Assigned task: Your task is to output every record exactly as it is given.

The data:
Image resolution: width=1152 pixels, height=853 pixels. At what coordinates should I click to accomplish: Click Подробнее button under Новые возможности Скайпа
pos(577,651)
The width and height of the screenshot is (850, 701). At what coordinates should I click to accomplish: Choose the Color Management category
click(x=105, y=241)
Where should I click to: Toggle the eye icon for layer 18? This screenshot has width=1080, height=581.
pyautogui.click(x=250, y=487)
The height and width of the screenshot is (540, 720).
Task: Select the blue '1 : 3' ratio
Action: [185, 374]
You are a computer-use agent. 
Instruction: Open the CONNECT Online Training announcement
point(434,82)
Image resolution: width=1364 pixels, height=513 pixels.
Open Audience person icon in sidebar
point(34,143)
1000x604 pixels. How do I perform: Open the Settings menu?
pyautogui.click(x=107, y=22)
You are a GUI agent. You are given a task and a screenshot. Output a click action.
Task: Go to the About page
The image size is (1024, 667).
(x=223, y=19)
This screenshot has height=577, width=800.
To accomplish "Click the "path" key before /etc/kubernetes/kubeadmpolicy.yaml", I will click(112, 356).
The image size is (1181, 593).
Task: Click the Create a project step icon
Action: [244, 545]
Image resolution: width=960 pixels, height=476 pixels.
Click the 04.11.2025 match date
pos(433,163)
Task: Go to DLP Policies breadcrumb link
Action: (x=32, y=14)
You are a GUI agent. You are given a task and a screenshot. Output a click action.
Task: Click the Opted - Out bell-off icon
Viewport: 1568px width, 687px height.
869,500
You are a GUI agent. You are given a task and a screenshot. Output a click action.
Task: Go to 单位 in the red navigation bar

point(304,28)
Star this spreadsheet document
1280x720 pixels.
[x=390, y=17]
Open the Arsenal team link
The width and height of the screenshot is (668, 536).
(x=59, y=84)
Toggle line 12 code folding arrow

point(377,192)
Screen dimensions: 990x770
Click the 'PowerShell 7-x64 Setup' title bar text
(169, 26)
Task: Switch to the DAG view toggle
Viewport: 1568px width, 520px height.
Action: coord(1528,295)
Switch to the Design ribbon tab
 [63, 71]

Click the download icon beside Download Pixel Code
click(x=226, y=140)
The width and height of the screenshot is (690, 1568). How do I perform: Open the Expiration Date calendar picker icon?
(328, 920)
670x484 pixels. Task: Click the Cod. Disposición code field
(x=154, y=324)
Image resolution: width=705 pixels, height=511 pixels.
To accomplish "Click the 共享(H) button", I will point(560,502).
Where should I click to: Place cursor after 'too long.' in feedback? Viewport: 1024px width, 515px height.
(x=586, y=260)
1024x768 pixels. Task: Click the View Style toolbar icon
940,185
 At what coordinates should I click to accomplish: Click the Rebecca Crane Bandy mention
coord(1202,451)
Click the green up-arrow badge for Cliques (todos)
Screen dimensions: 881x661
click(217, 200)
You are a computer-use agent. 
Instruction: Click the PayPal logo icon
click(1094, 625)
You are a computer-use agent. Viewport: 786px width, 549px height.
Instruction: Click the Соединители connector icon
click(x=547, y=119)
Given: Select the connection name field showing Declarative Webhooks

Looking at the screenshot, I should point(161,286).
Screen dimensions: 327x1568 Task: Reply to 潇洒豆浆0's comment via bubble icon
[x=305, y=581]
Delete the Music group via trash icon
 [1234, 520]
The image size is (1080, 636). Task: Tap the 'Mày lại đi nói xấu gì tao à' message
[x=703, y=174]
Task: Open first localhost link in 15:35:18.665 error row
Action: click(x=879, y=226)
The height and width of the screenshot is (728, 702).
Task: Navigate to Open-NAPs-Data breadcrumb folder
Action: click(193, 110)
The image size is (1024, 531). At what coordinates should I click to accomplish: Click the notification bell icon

Answer to the exercise:
Image resolution: width=1152 pixels, height=853 pixels. At what coordinates should I click to accomplish: Click Подробнее button under Новые возможности Скайпа
pos(577,651)
The width and height of the screenshot is (850, 701). At what coordinates should I click to accomplish: Choose the Color Management category
click(x=105, y=241)
Where should I click to: Toggle the eye icon for layer 18? This screenshot has width=1080, height=581.
pyautogui.click(x=250, y=487)
The height and width of the screenshot is (540, 720).
Task: Select the blue '1 : 3' ratio
Action: [185, 374]
You are a computer-use agent. 
Instruction: Open the CONNECT Online Training announcement
point(434,82)
Image resolution: width=1364 pixels, height=513 pixels.
Open Audience person icon in sidebar
point(34,143)
1000x604 pixels. How do I perform: Open the Settings menu?
pyautogui.click(x=107, y=22)
You are a GUI agent. You are given a task and a screenshot. Output a click action.
Task: Go to the About page
The image size is (1024, 667).
(x=223, y=19)
This screenshot has height=577, width=800.
To accomplish "Click the "path" key before /etc/kubernetes/kubeadmpolicy.yaml", I will click(112, 356).
The image size is (1181, 593).
Task: Click the Create a project step icon
Action: [244, 545]
Image resolution: width=960 pixels, height=476 pixels.
Click the 04.11.2025 match date
pos(433,163)
Task: Go to DLP Policies breadcrumb link
Action: (x=32, y=14)
You are a GUI agent. You are given a task and a screenshot. Output a click action.
Task: Click the Opted - Out bell-off icon
Viewport: 1568px width, 687px height.
869,500
You are a GUI agent. You are given a task and a screenshot. Output a click action.
Task: Go to 单位 in the red navigation bar

point(304,28)
Star this spreadsheet document
1280x720 pixels.
[x=390, y=17]
Open the Arsenal team link
The width and height of the screenshot is (668, 536).
(x=59, y=84)
Toggle line 12 code folding arrow

point(377,192)
Screen dimensions: 990x770
Click the 'PowerShell 7-x64 Setup' title bar text
(169, 26)
Task: Switch to the DAG view toggle
Viewport: 1568px width, 520px height.
Action: coord(1528,295)
Switch to the Design ribbon tab
 [63, 71]

Click the download icon beside Download Pixel Code
click(x=226, y=140)
The width and height of the screenshot is (690, 1568). How do I perform: Open the Expiration Date calendar picker icon?
(328, 920)
670x484 pixels. Task: Click the Cod. Disposición code field
(x=154, y=324)
Image resolution: width=705 pixels, height=511 pixels.
To accomplish "Click the 共享(H) button", I will point(560,502).
Where should I click to: Place cursor after 'too long.' in feedback? Viewport: 1024px width, 515px height.
(x=586, y=260)
1024x768 pixels. Task: Click the View Style toolbar icon
940,185
 At what coordinates should I click to accomplish: Click the Rebecca Crane Bandy mention
coord(1202,451)
Click the green up-arrow badge for Cliques (todos)
Screen dimensions: 881x661
click(217, 200)
You are a computer-use agent. 
Instruction: Click the PayPal logo icon
click(1094, 625)
You are a computer-use agent. Viewport: 786px width, 549px height.
Instruction: Click the Соединители connector icon
click(x=547, y=119)
Given: Select the connection name field showing Declarative Webhooks

Looking at the screenshot, I should point(161,286).
Screen dimensions: 327x1568 Task: Reply to 潇洒豆浆0's comment via bubble icon
[x=305, y=581]
Delete the Music group via trash icon
 [1234, 520]
The image size is (1080, 636). Task: Tap the 'Mày lại đi nói xấu gì tao à' message
[x=703, y=174]
Task: Open first localhost link in 15:35:18.665 error row
Action: click(x=879, y=226)
The height and width of the screenshot is (728, 702).
Task: Navigate to Open-NAPs-Data breadcrumb folder
Action: click(193, 110)
The image size is (1024, 531). At what coordinates should I click to accomplish: Click the notification bell icon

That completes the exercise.